_Task directions_
Using the data below, gather each line that includes the word "Expand".

(Stored records)
------------------------

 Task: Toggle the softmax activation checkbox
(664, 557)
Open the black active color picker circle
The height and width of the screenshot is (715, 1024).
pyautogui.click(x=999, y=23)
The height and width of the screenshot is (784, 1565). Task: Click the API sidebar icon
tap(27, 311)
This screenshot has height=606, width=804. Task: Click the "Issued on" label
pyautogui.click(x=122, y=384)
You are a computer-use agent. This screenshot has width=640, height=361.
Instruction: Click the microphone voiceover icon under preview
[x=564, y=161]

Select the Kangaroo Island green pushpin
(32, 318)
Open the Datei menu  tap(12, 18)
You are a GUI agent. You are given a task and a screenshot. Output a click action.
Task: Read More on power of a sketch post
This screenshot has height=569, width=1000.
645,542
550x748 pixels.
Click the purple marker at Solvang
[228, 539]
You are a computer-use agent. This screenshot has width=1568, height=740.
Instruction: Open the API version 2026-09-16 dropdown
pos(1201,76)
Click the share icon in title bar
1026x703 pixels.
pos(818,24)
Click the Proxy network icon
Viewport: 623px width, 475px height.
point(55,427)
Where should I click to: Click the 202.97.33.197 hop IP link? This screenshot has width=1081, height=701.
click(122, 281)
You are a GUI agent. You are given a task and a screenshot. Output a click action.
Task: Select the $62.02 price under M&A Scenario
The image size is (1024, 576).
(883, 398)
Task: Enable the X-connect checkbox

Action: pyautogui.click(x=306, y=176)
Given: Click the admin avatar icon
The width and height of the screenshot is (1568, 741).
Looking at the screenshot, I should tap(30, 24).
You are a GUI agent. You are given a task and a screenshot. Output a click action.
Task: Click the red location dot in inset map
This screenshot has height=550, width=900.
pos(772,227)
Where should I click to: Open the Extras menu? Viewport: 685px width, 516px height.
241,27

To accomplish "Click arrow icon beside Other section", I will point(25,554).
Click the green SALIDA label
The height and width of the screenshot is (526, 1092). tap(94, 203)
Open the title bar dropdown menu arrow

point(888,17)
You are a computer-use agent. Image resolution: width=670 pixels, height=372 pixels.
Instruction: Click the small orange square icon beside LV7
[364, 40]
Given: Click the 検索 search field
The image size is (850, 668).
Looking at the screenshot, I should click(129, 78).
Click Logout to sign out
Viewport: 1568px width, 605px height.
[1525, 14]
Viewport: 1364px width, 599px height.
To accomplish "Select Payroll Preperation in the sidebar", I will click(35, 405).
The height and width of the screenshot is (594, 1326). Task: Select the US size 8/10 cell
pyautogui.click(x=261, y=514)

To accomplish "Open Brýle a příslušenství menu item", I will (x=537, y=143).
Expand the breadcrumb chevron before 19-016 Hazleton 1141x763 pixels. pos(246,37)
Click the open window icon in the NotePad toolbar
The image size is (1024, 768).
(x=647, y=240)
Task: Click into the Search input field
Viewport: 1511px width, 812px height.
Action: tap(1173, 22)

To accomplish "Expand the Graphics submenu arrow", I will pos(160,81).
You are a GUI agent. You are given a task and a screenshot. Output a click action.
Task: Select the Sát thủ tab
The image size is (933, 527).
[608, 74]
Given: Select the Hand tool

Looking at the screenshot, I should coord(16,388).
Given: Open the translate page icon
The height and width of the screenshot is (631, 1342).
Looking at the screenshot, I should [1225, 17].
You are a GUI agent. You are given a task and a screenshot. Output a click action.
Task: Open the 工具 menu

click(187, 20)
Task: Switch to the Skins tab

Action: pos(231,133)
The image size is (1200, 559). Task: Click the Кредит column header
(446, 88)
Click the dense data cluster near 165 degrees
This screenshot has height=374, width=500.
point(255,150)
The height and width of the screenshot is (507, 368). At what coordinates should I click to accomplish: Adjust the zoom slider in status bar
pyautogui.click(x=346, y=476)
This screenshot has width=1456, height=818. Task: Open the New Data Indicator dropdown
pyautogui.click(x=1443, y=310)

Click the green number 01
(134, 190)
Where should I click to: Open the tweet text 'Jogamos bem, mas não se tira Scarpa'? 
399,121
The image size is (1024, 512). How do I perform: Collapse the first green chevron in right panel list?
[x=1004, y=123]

------------------------

_Your solution_
Expand the breadcrumb chevron before 19-016 Hazleton 1141x763 pixels. pos(246,37)
To accomplish "Expand the Graphics submenu arrow", I will pos(160,81).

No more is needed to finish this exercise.